Selected excerpt:
Drug, which will be added to UK treatment guidelines, offers hope at a time of growing concern country’s health system could be overwhelmed.
An arthritis drug has been found to reduce the risk of death for people with the most severe cases of COVID-19 by a quarter, if they are given the treatment within 24 hours of entering intensive care, a British study of treatments for the disease has found.
The REMAP-CAP clinical trial, led by Imperial College and funded by the UK government, found tocilizumab, which suppresses the immune system and has long been used in the treatment of rheumatoid arthritis, could reduce the relative risk of death by 24 percent when given soon after admission to the ICU.
It also reduced the length of time patients spent in intensive care by between seven and 10 days the health ministry said in a statement.
Most of the data came from when the drug was administered in addition to a corticosteroid, such as dexamethasone, which has already been shown to improve patients’ chances of recovering from severe cases of COVID-19. The findings are awaiting peer review.

Assignment 1:
Answer these questions about the tocilizumab news report:
(a) Which institution led the REMAP-CAP trial?
(b) By how much did the drug shorten the time patients spent in intensive care?
(c) Which corticosteroid is given as an example of one the drug was administered alongside?
Assignment 2:
Write the next paragraph of the news report on tocilizumab for severe COVID-19, picking up after its final sentence.
The stored records are separate material, unrelated to the news report on tocilizumab.

Stored records:
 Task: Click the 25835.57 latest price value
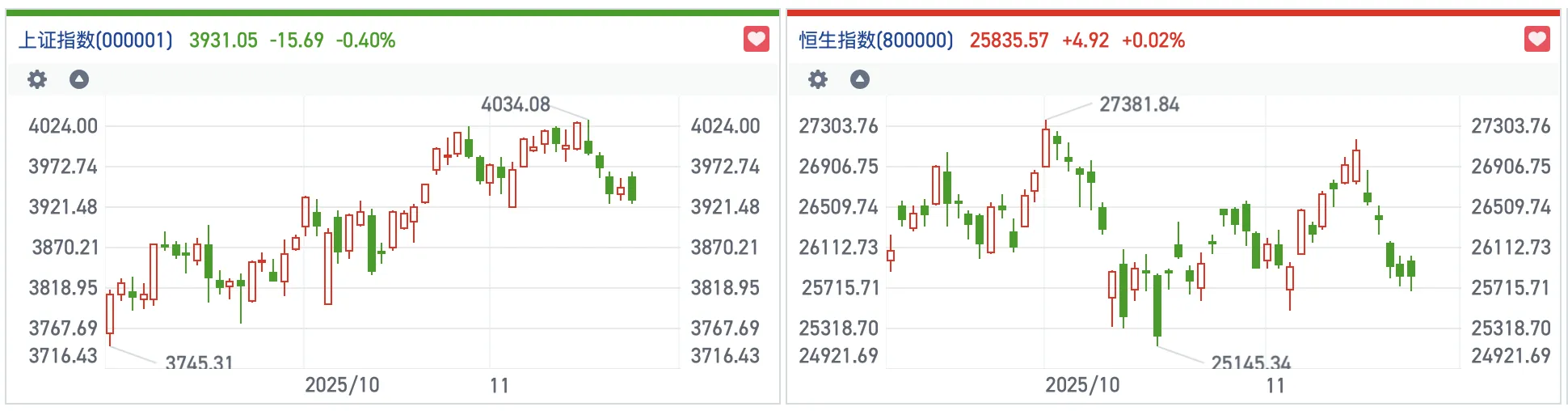1009,40
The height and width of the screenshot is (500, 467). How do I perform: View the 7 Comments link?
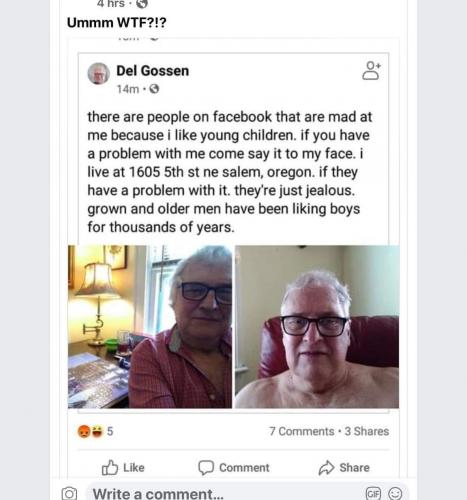pos(302,431)
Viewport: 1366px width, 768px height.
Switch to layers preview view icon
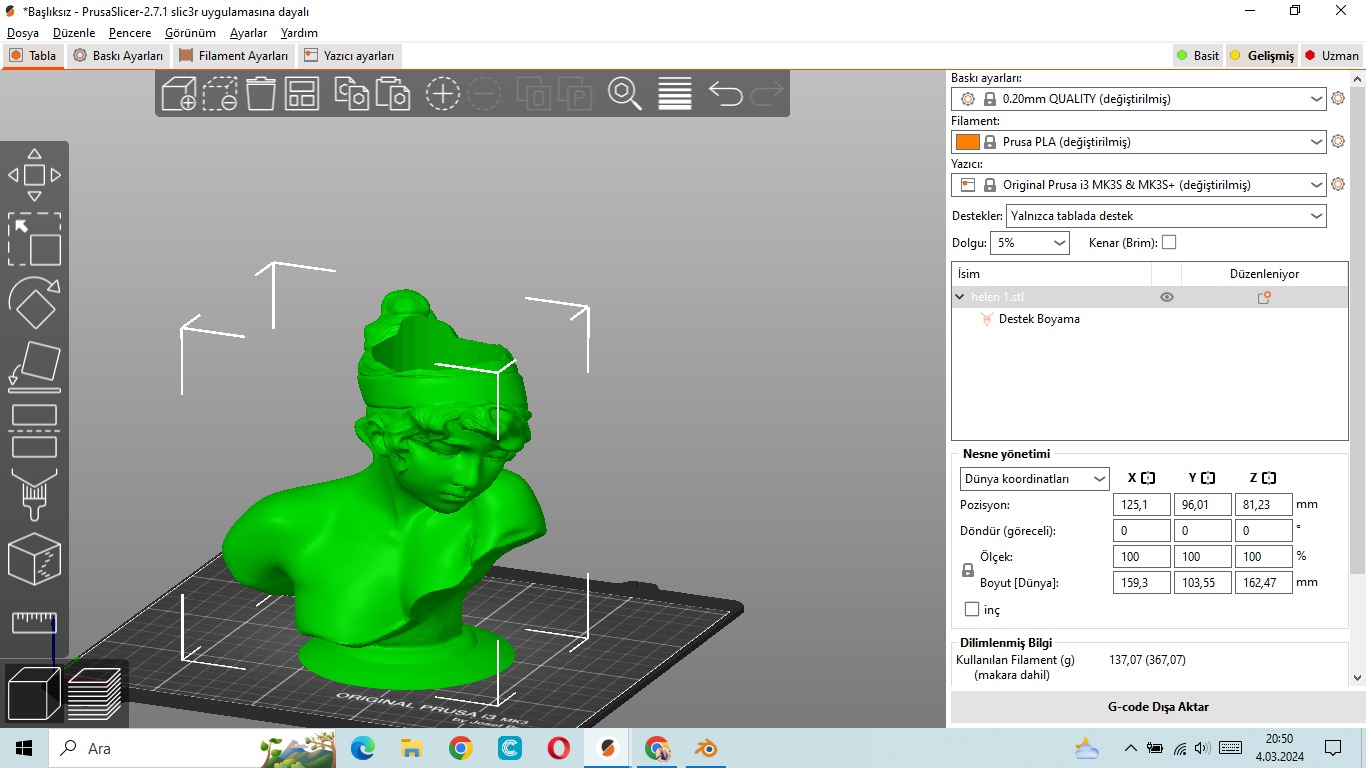point(95,692)
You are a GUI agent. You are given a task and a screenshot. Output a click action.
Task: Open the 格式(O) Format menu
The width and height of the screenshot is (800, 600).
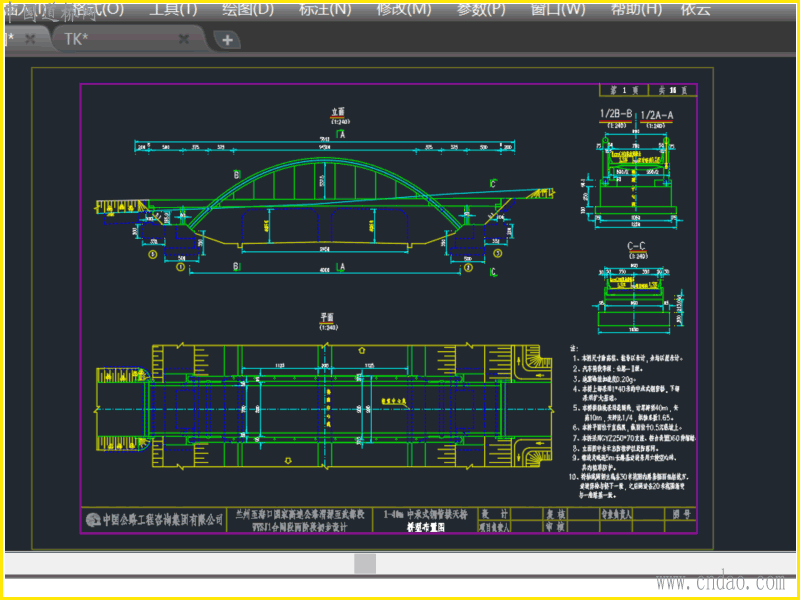pos(98,9)
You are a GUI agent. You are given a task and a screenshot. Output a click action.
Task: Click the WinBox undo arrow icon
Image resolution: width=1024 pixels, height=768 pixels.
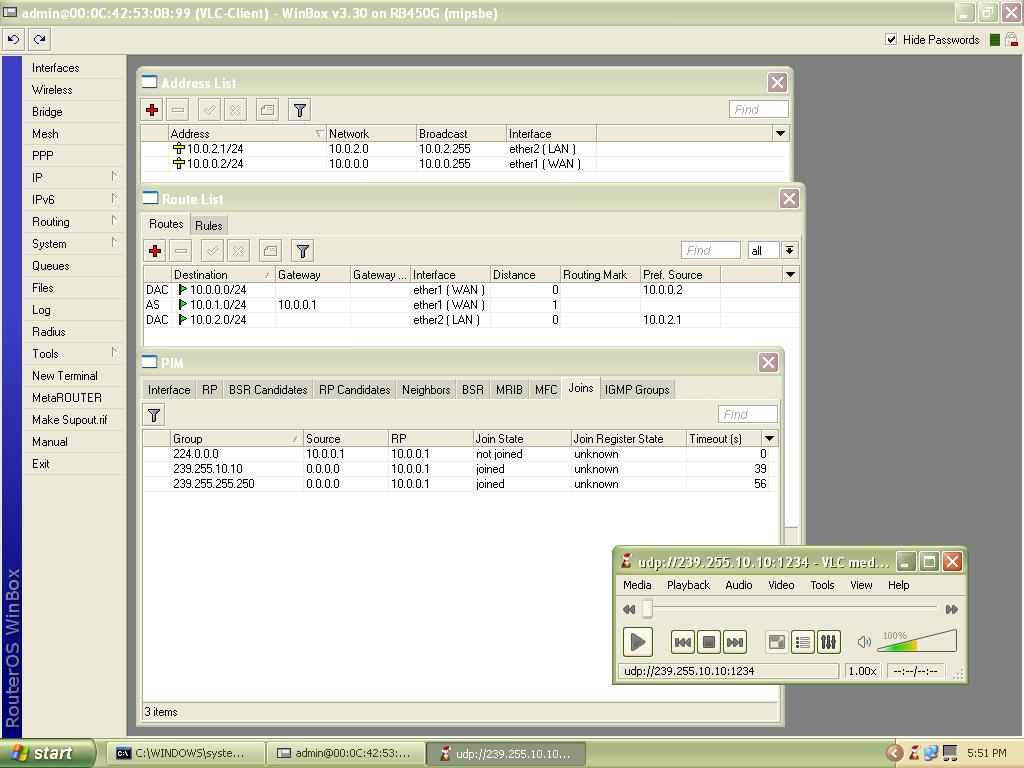pyautogui.click(x=14, y=40)
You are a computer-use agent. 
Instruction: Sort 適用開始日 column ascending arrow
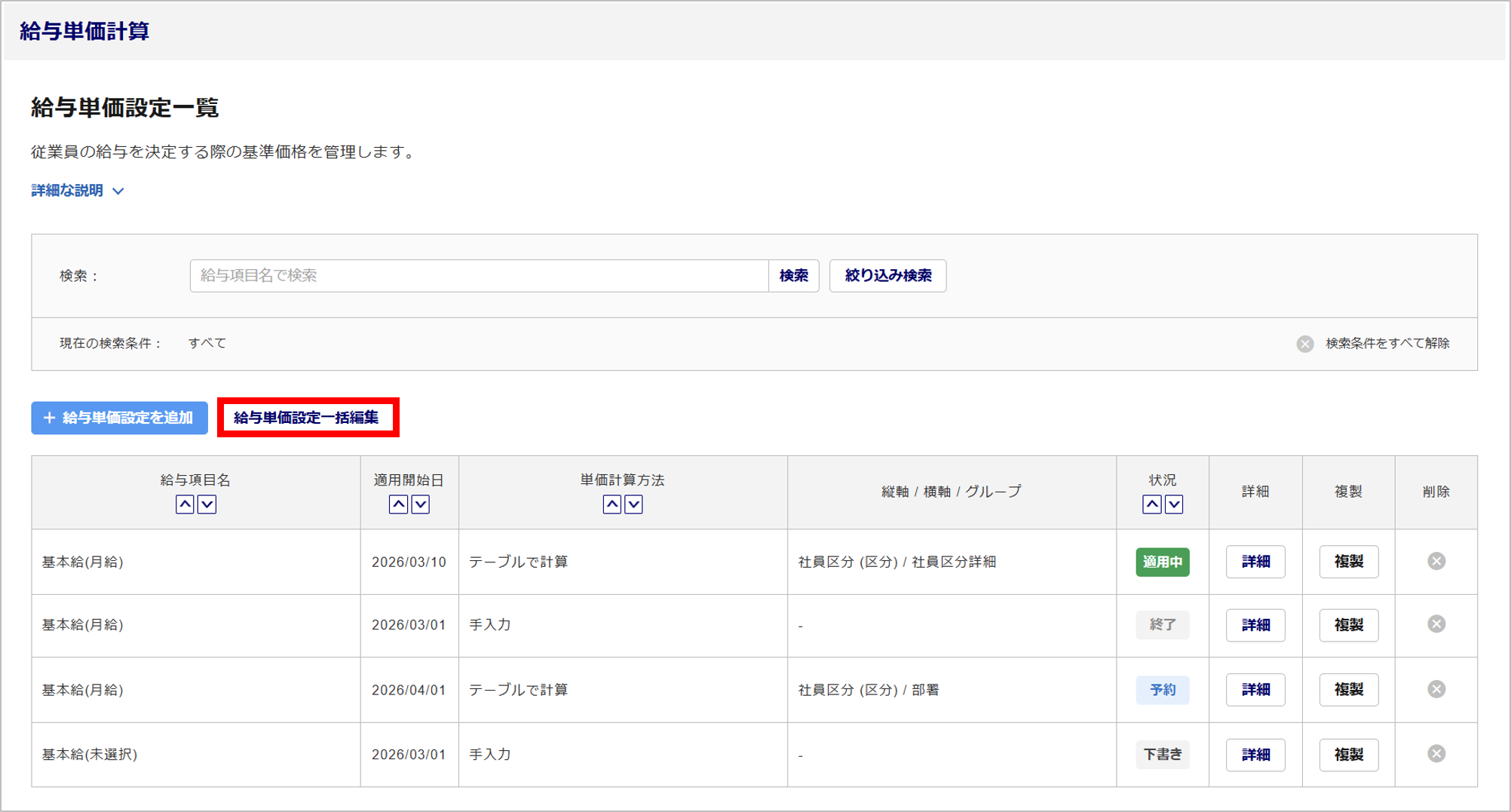pos(398,504)
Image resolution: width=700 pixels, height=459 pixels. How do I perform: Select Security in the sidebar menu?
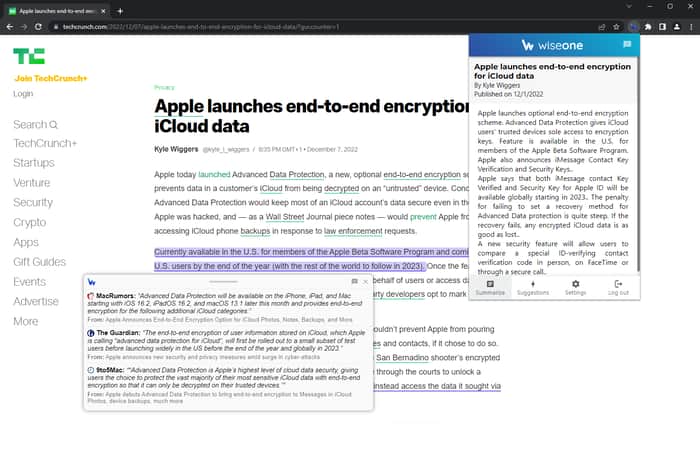tap(33, 202)
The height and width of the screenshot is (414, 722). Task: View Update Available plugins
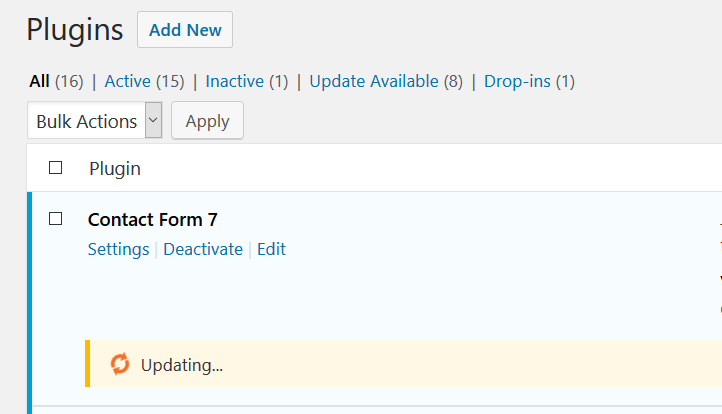pos(374,82)
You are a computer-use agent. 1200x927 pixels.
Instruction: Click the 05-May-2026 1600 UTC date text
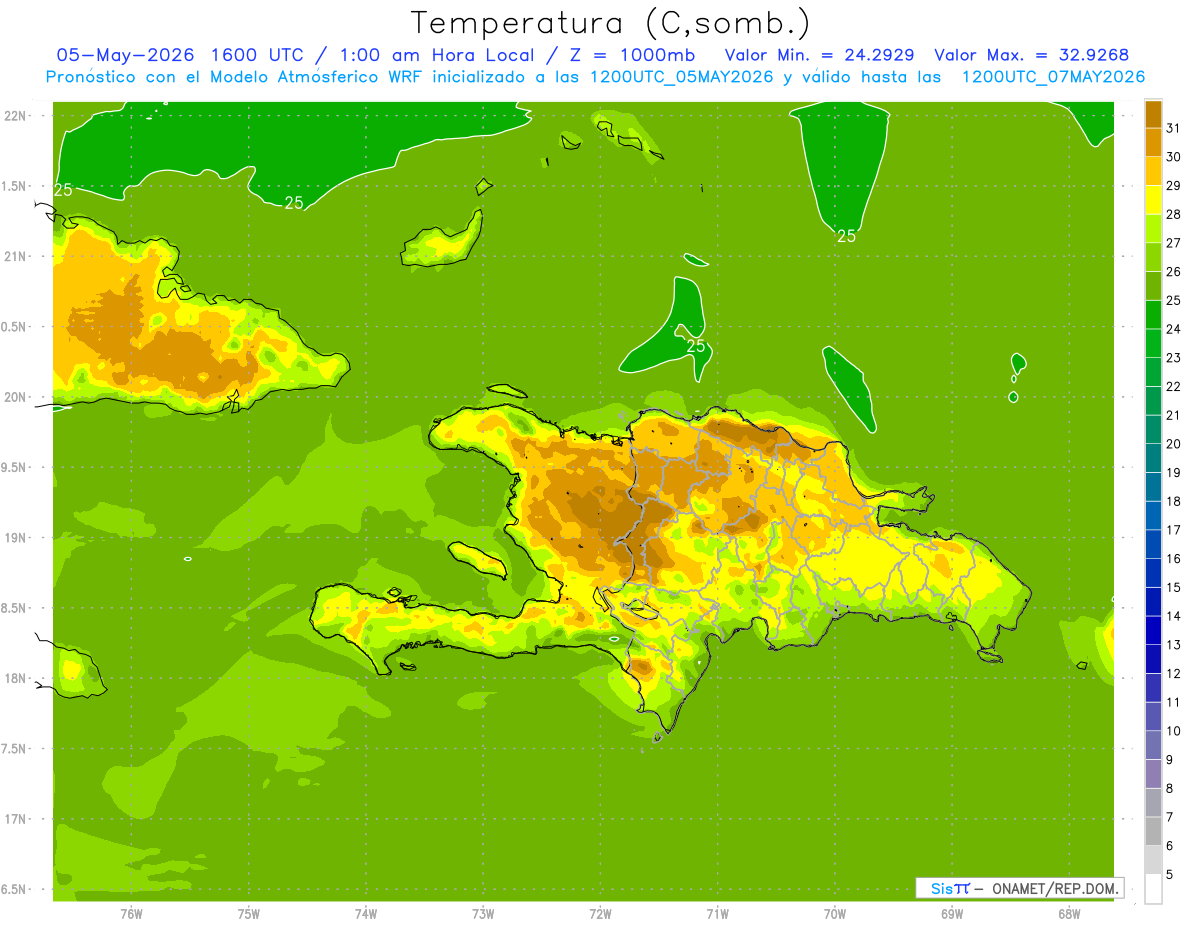(180, 55)
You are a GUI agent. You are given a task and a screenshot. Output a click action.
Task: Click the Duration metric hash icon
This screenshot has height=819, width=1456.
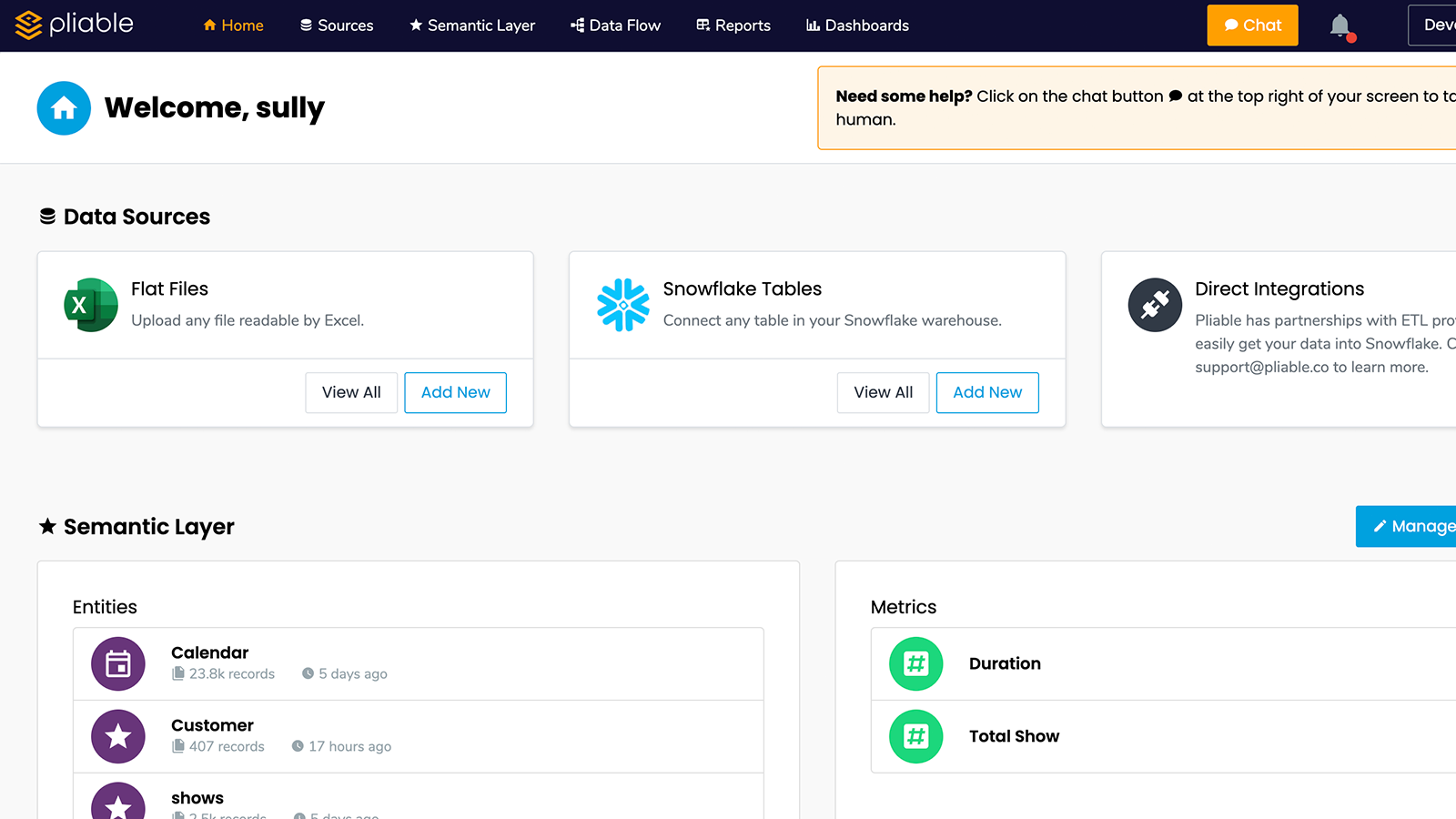pyautogui.click(x=915, y=664)
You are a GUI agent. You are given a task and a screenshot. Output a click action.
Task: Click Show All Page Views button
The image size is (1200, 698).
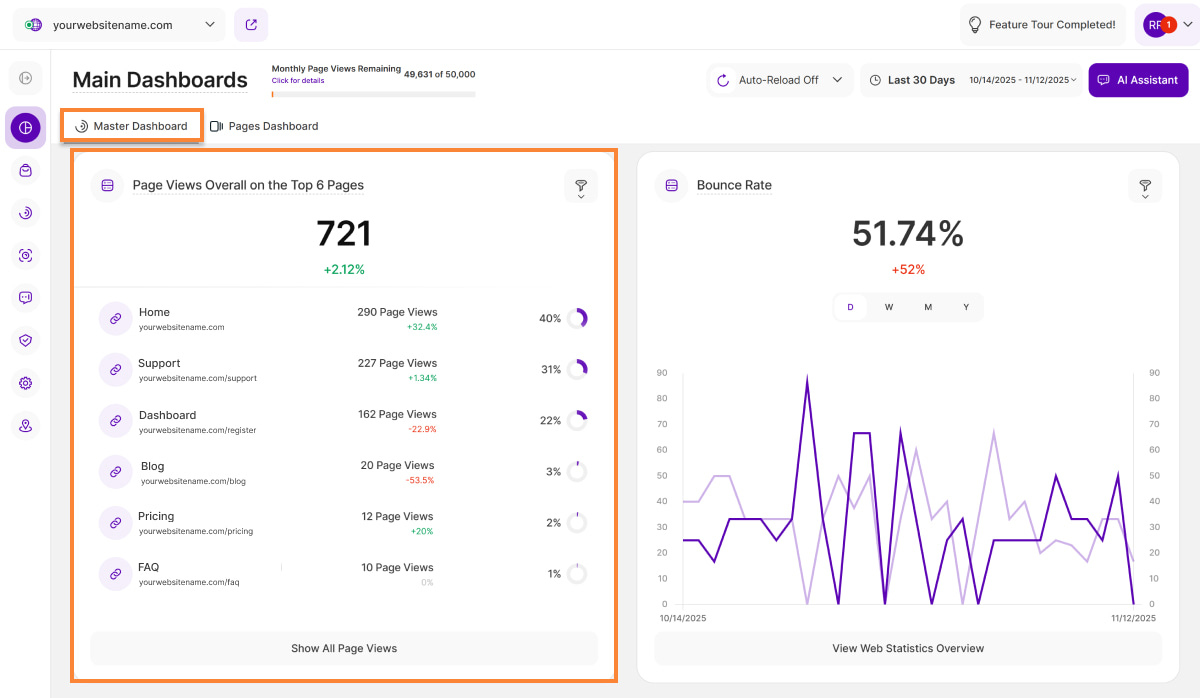[344, 648]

Expected answer 1:
(a) Imperial College
(b) By between seven and 10 days
(c) Dexamethasone

Expected answer 2:
“This is a significant step forward for increasing survival of patients in intensive care with COVID-19,” the UK’s Deputy Chief Medical Officer Jonathan Van-Tam said in a statement.
“The data shows that tocilizumab, and likely sarilumab (another drug in the study), speed up and improve the odds of recovery in intensive care, which is crucial for helping to relieve pressure on intensive care and hospitals and saving lives.”
Some 52,618 cases were confirmed on Thursday and 3,600 people admitted to hospital.
“The roll out of these treatments could contribute significantly towards reducing pressures on hospitals over the coming weeks and months,” the health ministry said, adding that under updated guidance doctors would be encouraged to use tocilizumab in their treatment of COVID-19 patients admitted to intensive care units “potentially saving hundreds of lives”.